Improvements can be found in other areas of the mortgage market as well. Delinquencies, for instance, which are trending lower. Lender Processing Services reports that delinquencies are down to 7.03% of all mortgages, a marked improvement from the 7.17% that prevailed in December and the 7.67% that prevailed in January 2012.

The falling trend in delinquencies is a by-product of improved job creation. More mortgage holders working means more mortgage holders are able to service their loans. We expect both trends – rising job creation and better mortgage servicing – to continue through 2013.

Pricing is another trend we expect to hold through the year. That is, we expect home prices to continue to trend higher. On that front, the data continue to support our expectations.

CoreLogic's latest home-price data show home prices nationwide increased 9.7% year-over-year in January, which represents the biggest increase since April 2006. This also marks the 11th-consecutive monthly increase in home prices nationally.

We see no reason for prices to backslide. First, distressed inventory continues to be reduced in an orderly manner. Fewer homes are queuing into the foreclosure process, and investor interest remains robust (and very robust among institutional firms).

Second, inventory remains lows, and that's highly unlikely to change. We have entered into what appears to be a self-fulfilling expectations market: Potential home sellers expect prices to rise, so they withhold their home from the market. This keeps inventory low. Buyers, in turn, are forced to bid against each other on reduced inventory. This leads to price increases.

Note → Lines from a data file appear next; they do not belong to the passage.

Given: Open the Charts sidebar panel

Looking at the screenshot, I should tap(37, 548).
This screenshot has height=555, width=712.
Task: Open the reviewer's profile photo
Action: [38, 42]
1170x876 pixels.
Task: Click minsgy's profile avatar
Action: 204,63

The good news is that affordability remains high. So even though prices are rising, homes remain within the wheelhouse of a rising level of potential buyers.

In short, the Goldilocks market of low interest rates, low (but rising) home prices remains. How long it will remain is anyone's guess. We do know, though, it won't remain in perpetuity.

Economic
Indicator
Release
Date and Time
Consensus
Estimate
Analysis
Mortgage Applications
Wed., March 13,
7:00 am, ET
None
Important. Purchase activity surges, which portends strong buyer interest for the spring selling season.
Retail Sales
(February)
Wed., March 13,
8:30 am, ET
0.4%
(Increase)
Important. Spending is trending higher on rising consumer wealth.
Producer Prices
(February)
Thurs., March 14,
8:30 am, ET
All Goods: 0.6% (Increase)
Core: 0.2% (Increase)
Moderately Important. Producer prices remain low at the core level and are noninflationary.
Consumer Price Index
(February)
Fri. March 15,
8:30 am, ET
All Goods: 0.5% (Increase)
Core: 0.2% (Increase)
Important. The trend in consumer prices remain within Federal Reserve guidelines and won't impact interest rates.

What's the Stock Market Got to Do With It?

The stock market has been going like gangbusters since the beginning of the year. In fact, stocks are now trading at a new all-time high.

A rising stock market will impact the housing and mortgage markets. We say that because rising stock prices impact household wealth. A rising stock prices (combined with rising home prices) have allowed Americans to regain the $16 trillion in wealth they lost during the last recession. In fact, economists calculate that net worth has topped the pre-recession peak of $67.3 trillion.
When people feel wealthier they loosen the purse strings, especially for high-valuer items like homes. Therefore, we expect more people will be trading up this year, which is yet another reason we don't expect home prices to backslide.

The stock market also tends to perpetuate its own trend: Downward momentum tends to lead to more selling and lower prices. The reverse is also true. Upward momentum tends to lead to more buying and rising stock prices.

More money flowing into stocks will mean more money flowing out of bonds. Rising stock prices also tend to portend rising economic growth. This means the pressure for lending rates – including mortgage rates – to rise will likely increase.

We've said many times in the recent past that the risk of holding out for lower mortgage rates is on the rise. The surge in stock market prices provides us another reason to urge clients not to procrastinate. Sure, it's a tune we've been singing for a few months now, but only because it's so popular and so true.